Task statement: Below is a listing. Write out exactly its lines between the one holding "Given: Open the notifications bell" and the one holding "Task: Open the hamburger sidebar menu", inclusive.

Material for this exercise:
···

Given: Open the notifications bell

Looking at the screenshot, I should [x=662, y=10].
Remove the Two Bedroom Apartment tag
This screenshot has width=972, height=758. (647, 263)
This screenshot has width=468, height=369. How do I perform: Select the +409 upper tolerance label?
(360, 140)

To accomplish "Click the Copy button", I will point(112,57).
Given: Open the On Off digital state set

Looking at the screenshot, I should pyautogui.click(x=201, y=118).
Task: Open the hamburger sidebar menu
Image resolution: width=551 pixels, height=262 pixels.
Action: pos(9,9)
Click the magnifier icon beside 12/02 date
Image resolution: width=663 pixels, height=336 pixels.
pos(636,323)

···

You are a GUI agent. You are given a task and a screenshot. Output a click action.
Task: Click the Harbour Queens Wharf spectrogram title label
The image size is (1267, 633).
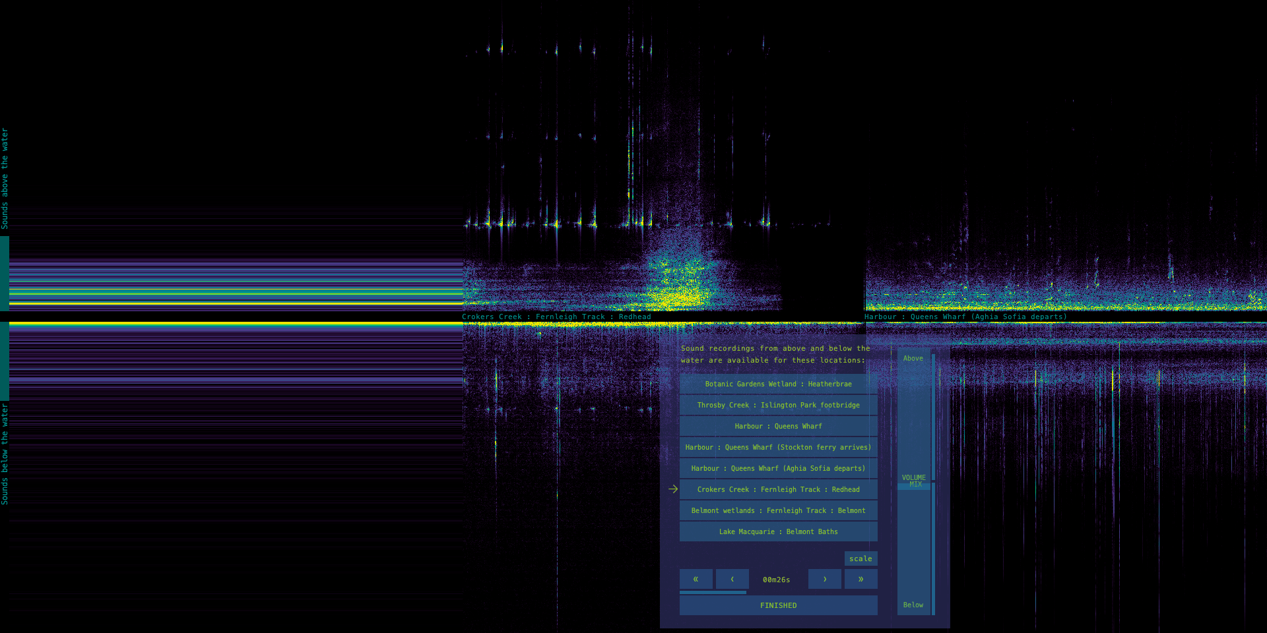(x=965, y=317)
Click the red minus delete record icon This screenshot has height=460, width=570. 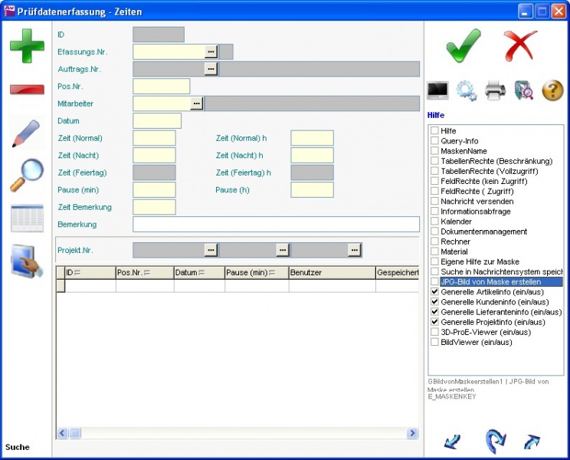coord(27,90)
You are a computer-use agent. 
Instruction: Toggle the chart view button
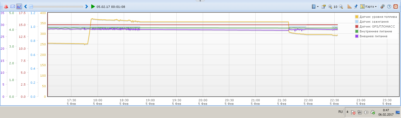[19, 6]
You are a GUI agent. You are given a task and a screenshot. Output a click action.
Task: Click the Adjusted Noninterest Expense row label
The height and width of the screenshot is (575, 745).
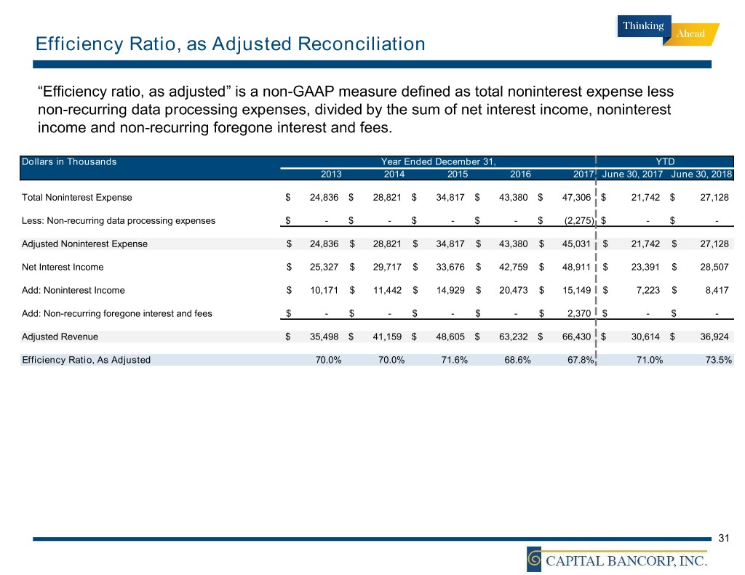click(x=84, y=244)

···

Solution for this task:
Given: Open the notifications bell

Looking at the screenshot, I should [x=662, y=10].
Remove the Two Bedroom Apartment tag
This screenshot has width=972, height=758. (647, 263)
This screenshot has width=468, height=369. How do I perform: Select the +409 upper tolerance label?
(360, 140)

To accomplish "Click the Copy button", I will point(112,57).
Given: Open the On Off digital state set

Looking at the screenshot, I should pyautogui.click(x=201, y=118).
Task: Open the hamburger sidebar menu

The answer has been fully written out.